Wasjemenou? Henk en Daan zijn broertjes die opgroeien in een arbeidersgezin in het Amsterdam ten tijde van de crisis. Daan is nog te jong om de ellende te bevatten, maar Henk weet beter. Hun moeder moet zich laten misbruiken voor wat voordelen. Hun vader is een agressieve dronkenlap. En op de achtergrond komen de nazi's dichterbij. Daan weet zich op alle gebied te verzetten, maar krijgt hij zijn jonge broertje mee? Na hun puberteit groeien de broers definitief uit elkaar. Henk belandt in Antwerpen om er zijn legerdienst te ontduiken. Daan vindt aansluiting bij de fascisten.

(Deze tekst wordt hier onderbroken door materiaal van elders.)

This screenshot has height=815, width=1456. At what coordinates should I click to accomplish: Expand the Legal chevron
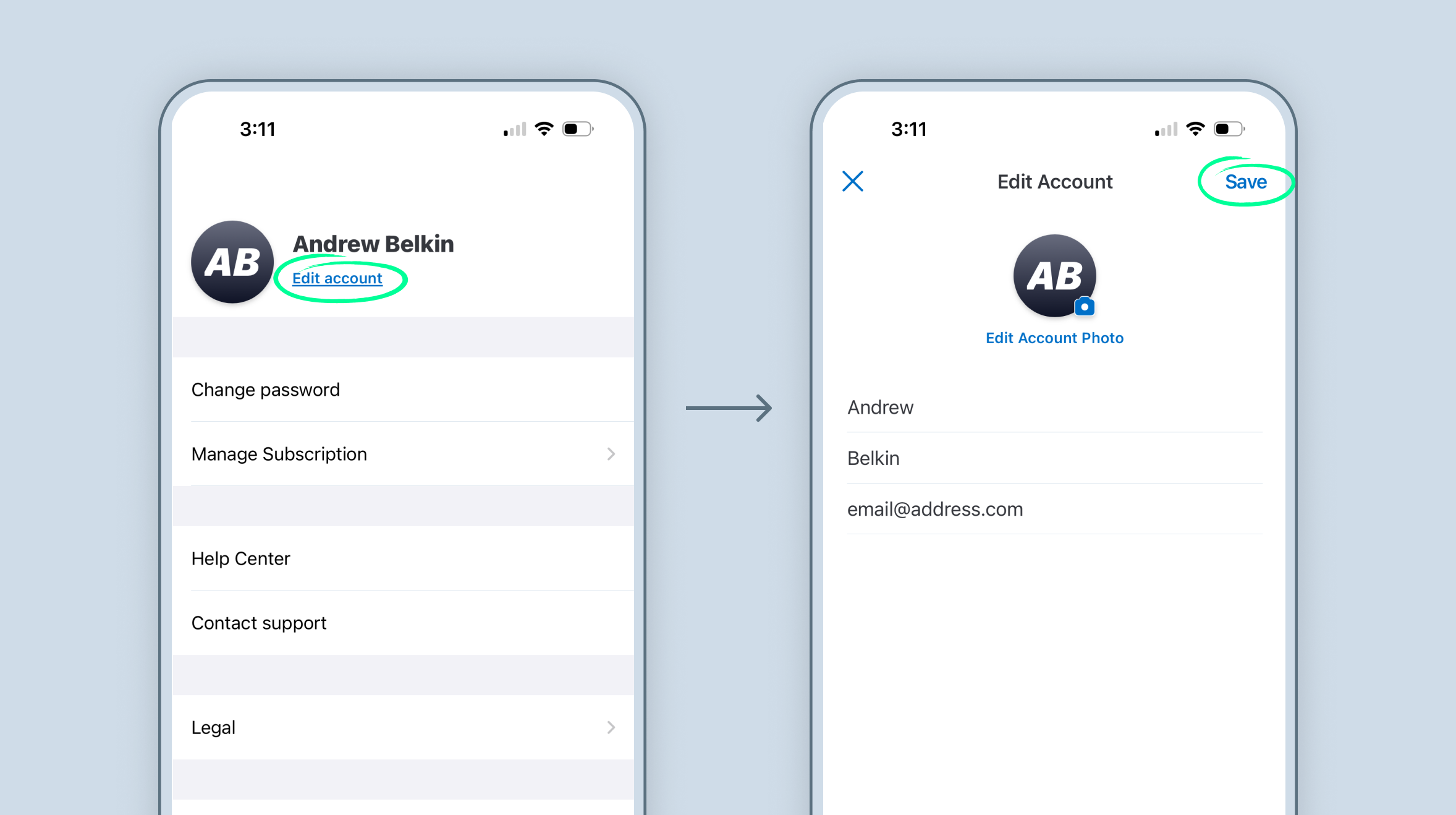coord(611,727)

Vlaamse waardering: Meer nog dan de individuele teloorgang van de twee broertjes, die aanvankelijk in een nostalgisch, historisch decor worden gedropt, is dit een boeiend verhaal over hun onderlinge relatie. Dat het met het verstrijken van de jaren moeilijker vlot is te wijten aan hun moeilijke achtergrond en de weinig benijdenswaardige omstandigheden. Dat uiteindelijk het naïeve jonge broertje Daan zwicht voor de uniformenpracht van de nazi's ligt misschien binnen de verwachtingen. Maar Henk is daarentegen niet het ingoede tegenwicht. Hij groeit op tot een bikkelharde vent. Hoe dan ook, Muizentheater kent geen happy end. Misschien erger nog dan de *spoiler alert!* dramatische dood van elk van de broers, rest de trieste kennis dat de ooit zo door het ongenadige lot aan elkaar verbonden bloedverwanten elkaar niet meer vonden in een laatste poging tot vergevingsgezindheid. Verdomd, wat een droefnis! Qua tekeningen is Peter van Dongen waarschijnlijk het meest Hergéaans van zijn Nederlandse collega's.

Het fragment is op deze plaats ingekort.